Sorry, Covid—history always repeats itself.
The recent misfortunes of delivery companies are often blamed on the end of the Covid-19 lockdowns. To an extent, that is true and mirrors the trajectory of “pandemic stocks,” including Zoom, Robinhood and Peloton. But if you ask me, we can’t put all the blame on the global pandemic. The rapid rise and fall of quick commerce is as much an outcome of wishful thinking as it is a reaction to recent market changes.
Did we learn nothing from WeWork? It once commanded a $47 billion valuation, and why—because it could sublet office space with nicer furniture, freeflow beer and a charismatic frontman? Today, WeWork has a market cap of less than $6 billion and a new CEO. It’s still a great company, but investors came to realize that the upside just wasn’t nearly enough to justify its formerly titanic valuation.
It’s about the fundamentals!
Similarly, one has to question the upside of the market’s grocery rapid delivery darlings.
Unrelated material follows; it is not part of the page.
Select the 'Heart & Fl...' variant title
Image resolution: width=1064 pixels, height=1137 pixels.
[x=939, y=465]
I mean, how many people really need popcorn and ice cream in under 10 minutes anyway? Gopuff, which was just a few months ago eyeing an IPO based on a $40 billion valuation, has scaled back its warehouse footprint and let hundreds of staff go. The U.K.’s Jiffy has ceased delivery operations and restyled itself as a software company. Germany’s Gorillas has laid off hundreds and is making for the exit from multiple countries. Turkey’s Getir has slashed its global workforce by 14%.
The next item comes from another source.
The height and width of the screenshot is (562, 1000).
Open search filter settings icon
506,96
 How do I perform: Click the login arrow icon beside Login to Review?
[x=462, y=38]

And then there’s Instacart. In the easy money era, Instacart used buckets of venture dollars to rapidly acquire customers and made use of grocers’ unpreparedness for the growth of online ordering. However, the startup has since seen high-profile leadership changeovers, failed in its effort to be acquired, pivoted its business model and now faces a most uncertain path to IPO.
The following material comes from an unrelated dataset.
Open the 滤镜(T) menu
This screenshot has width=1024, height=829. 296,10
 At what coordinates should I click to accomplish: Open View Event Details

No longer viewed through the Covid fog, it turns out that “convenient delivery” may not be enough of a value-add to achieve a return on the billions invested. Irrational exuberance, indeed.
Rapid delivery startups’ loss might be grocers’ gain.
So what have we learned? While grocers’ latent adoption of online may have helped create the gaps in the market and encouraged an extraordinary bloom of disruptive players, the lion’s share of value is still held by conventional food service companies. I predict that we will continue to see some very open public wounds in the next few months as the delivery unicorns flutter back down to earth. We can expect an underwhelming IPO or two (because late-stage investors do not really have any other viable exit), and we may even see some high-profile consolidations and failures within the year.
But that’s not the end of rapid delivery. Market expectations have been set, and there’s no going back. Failing the quick commerce startups’ ability to pull some major rabbits out of their collective hat, I expect grocers themselves to claw back direct sales and start filling the gaps between venture-fueled pipe-dreams and economic reality.
Over the course of the bear market, grocers will develop better digital and delivery capabilities. They will leverage their strengths in supply chain access, geographic proximity to shoppers, customer loyalty and merchandise variety. Some will create new business propositions that take advantage of the market expectations set by quick commerce, perhaps even reversing, to their benefit, the “master-slave” relationship they now have with the last-mile players. By the time the bears have gone into hibernation, I expect to see a renewed grocery industry, emboldened by freshly developed digital capabilities, with moats around their businesses too deep for the next wave of easy money to ford.
The big winners of this turn of events will be consumers, who will be able to have their Ben & Jerry’s Strawberry Cheesecake before it melts and eat it, too, without any extra apps or accounts. Now that’s something I can be a little more exuberant about.